### Belge Bölümü
Buna göre millet öncelikle;
a)Coğrafi bir zümre değildir.
b)Millet, ırk ve kavim demek değildir. Çünkü, milletler tarihsel süreçte karışmışlar ve saf ırk, saf kavim diye bir şey kalmamıştır. Saf ırk ve kavim aramak saçmadır.
c)Millet, bir imparatorluk içinde yaşayanların toplamı değildir.
d)Millet, bir adamın keyfine ve çıkarlarına tabii olarak mensup saydığı herhangi bir cemiyet değildir. Millet, coğrafi, ırkı, siyasi, iradi kuvvetlere üstünlük gösteren; terbiyede, kültürde, yani duygularda iştiraktır. Millet dilce ortak olan, yani terbiye almış fertlerden meydana gelmiş bulunan kültürel bir zümredir. Gökalpin devlet ve millet üzerine ürettiği görüşler imparatorluktan cumhuriyete, çok uluslu yapıdan tek uluslu yapıya geçişin habercisidir. Gökalpin Türk toplumbilimine en büyük katkılarından biri; uygarlık- kültür ayrımını ve tartışmasını getirmiş olmasıdır. O, medeniyet (uygarlık) ve Hars (kültür)kavramları arasındaki ayrımı şöyle belirtiyor: Bir medeniyet, müteaddit milletlerin müşterek malıdır. Çünkü her medeniyeti sahipleri olan müteaddit milletler, müşterek bir hayat yaşayarak vücuda getirmişlerdir. Bu sebeple, her medeniyet, mutlaka beynelmileldir. Fakat bir medeniyetin, her millete aldığı hususi şekilleri vardır ki, bunlara hars adı verilir. (Kongar, Emre, Türk Toplum Bilimcileri).
Gökalp, medeniyet ile harsın farklarını on maddede toplar:
1) Medeniyet beynelmilel olduğu halde, hars millidir.

### Yapılacaklar
(a) Millet üzerine metne göre Gökalp, medeniyet ile harsın farklarını kaç maddede toplar?
(b) Millet üzerine metne göre şu ifadeler doğru mu: (i) millet coğrafi bir zümredir, (ii) her medeniyet mutlaka beynelmileldir, (iii) hars beynelmileldir? Her biri için evet ya da hayır deyip metindeki belirleyici sözleri alıntılayın.
Verilerin bu işle hiçbir ilgisi yoktur.

### Toplanan Veriler
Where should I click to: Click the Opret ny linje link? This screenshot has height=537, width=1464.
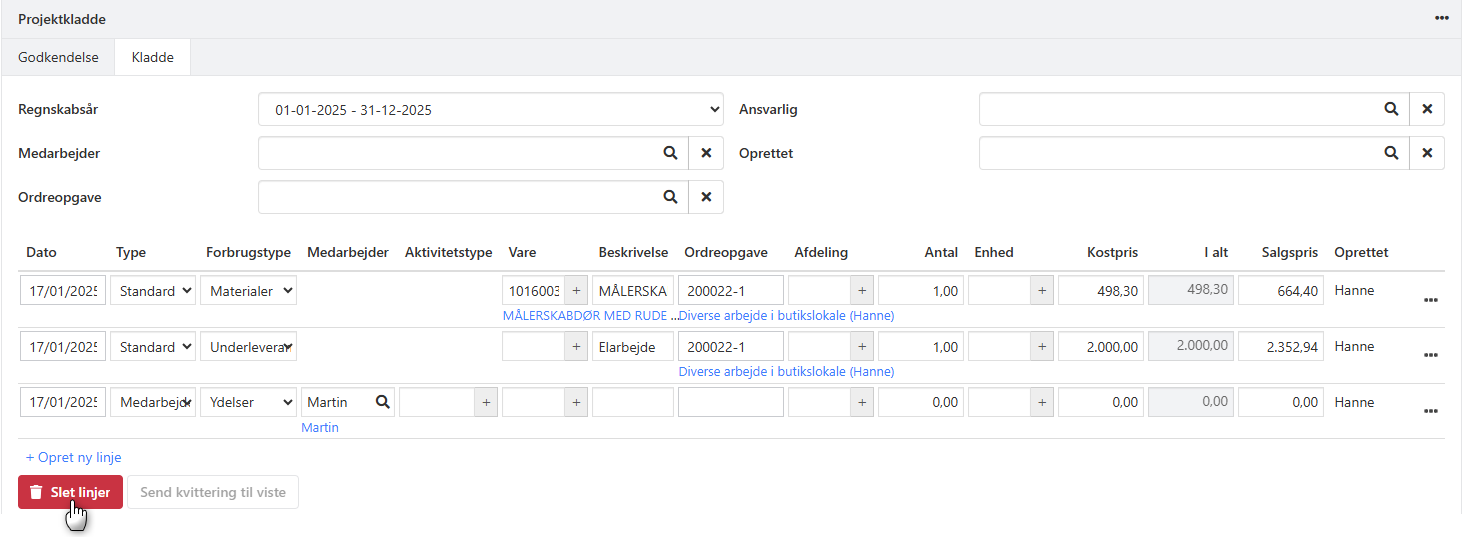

### Sıralı Çözümler
(a) On maddede.

(b)
(i) Hayır: "Coğrafi bir zümre değildir."
(ii) Evet: "her medeniyet, mutlaka beynelmileldir."
(iii) Hayır: "Medeniyet beynelmilel olduğu halde, hars millidir."